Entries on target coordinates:
>>>

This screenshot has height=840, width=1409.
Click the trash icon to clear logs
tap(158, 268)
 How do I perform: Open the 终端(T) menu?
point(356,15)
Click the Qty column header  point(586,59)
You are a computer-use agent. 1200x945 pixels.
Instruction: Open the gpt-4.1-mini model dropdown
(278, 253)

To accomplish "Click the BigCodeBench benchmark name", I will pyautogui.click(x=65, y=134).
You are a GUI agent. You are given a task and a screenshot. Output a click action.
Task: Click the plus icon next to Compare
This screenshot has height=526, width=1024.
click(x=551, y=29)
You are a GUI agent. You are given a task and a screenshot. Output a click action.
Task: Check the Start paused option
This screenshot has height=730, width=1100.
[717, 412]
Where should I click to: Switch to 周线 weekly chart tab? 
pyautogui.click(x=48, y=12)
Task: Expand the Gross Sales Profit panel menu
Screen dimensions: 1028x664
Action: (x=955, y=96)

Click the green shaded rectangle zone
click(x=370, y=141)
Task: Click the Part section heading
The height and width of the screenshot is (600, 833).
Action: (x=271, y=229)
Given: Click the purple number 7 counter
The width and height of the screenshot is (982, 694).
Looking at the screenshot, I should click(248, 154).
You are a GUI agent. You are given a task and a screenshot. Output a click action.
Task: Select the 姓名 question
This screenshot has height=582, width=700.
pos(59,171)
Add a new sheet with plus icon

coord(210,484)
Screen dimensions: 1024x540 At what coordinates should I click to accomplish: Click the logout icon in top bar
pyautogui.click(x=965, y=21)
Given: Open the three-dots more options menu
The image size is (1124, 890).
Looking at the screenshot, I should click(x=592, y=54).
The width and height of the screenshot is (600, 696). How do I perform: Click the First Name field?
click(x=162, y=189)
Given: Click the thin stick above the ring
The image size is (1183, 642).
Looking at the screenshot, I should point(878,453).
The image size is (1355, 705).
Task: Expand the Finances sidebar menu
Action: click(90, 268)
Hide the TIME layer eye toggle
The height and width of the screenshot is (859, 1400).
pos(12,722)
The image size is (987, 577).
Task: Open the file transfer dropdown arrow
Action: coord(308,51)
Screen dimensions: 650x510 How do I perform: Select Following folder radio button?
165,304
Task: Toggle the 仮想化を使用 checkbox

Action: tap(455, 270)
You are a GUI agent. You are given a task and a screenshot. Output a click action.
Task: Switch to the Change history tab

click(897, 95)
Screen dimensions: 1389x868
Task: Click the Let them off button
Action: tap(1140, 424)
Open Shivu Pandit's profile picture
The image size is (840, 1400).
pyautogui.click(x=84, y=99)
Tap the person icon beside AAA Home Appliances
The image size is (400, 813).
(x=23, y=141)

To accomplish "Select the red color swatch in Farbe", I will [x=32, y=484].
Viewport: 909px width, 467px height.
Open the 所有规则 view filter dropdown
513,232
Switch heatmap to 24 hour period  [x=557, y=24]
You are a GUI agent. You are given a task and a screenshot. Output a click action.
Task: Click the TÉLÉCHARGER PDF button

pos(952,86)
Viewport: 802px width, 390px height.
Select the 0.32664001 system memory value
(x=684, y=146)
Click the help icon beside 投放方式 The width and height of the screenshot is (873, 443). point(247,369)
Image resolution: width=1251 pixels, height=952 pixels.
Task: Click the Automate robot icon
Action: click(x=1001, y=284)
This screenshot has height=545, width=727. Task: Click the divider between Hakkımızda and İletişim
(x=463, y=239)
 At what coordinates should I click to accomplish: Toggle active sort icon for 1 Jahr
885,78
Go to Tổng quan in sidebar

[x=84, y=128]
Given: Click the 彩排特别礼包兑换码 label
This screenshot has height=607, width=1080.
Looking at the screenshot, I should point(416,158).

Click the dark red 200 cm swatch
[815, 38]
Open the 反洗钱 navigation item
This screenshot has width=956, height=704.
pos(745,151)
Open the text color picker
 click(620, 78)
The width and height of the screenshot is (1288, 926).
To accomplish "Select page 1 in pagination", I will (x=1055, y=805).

<<<

**THE PROBLEM**
Rewrite the data as a Markdown table with the columns "No." and "Text", starting with the line that contains "will pyautogui.click(x=65, y=134)." and going on through the line that contains "click(x=370, y=141)". Number each line in order and leave out blank lines.

**SOLUTION TO THIS TASK**
| No. | Text |
|---|---|
| 1 | To accomplish "Click the BigCodeBench benchmark name", I will pyautogui.click(x=65, y=134). |
| 2 | You are a GUI agent. You are given a task and a screenshot. Output a click action. |
| 3 | Task: Click the plus icon next to Compare |
| 4 | This screenshot has height=526, width=1024. |
| 5 | click(x=551, y=29) |
| 6 | You are a GUI agent. You are given a task and a screenshot. Output a click action. |
| 7 | Task: Check the Start paused option |
| 8 | This screenshot has height=730, width=1100. |
| 9 | [717, 412] |
| 10 | Where should I click to: Switch to 周线 weekly chart tab?  |
| 11 | pyautogui.click(x=48, y=12) |
| 12 | Task: Expand the Gross Sales Profit panel menu |
| 13 | Screen dimensions: 1028x664 |
| 14 | Action: (x=955, y=96) |
| 15 | Click the green shaded rectangle zone |
| 16 | click(x=370, y=141) |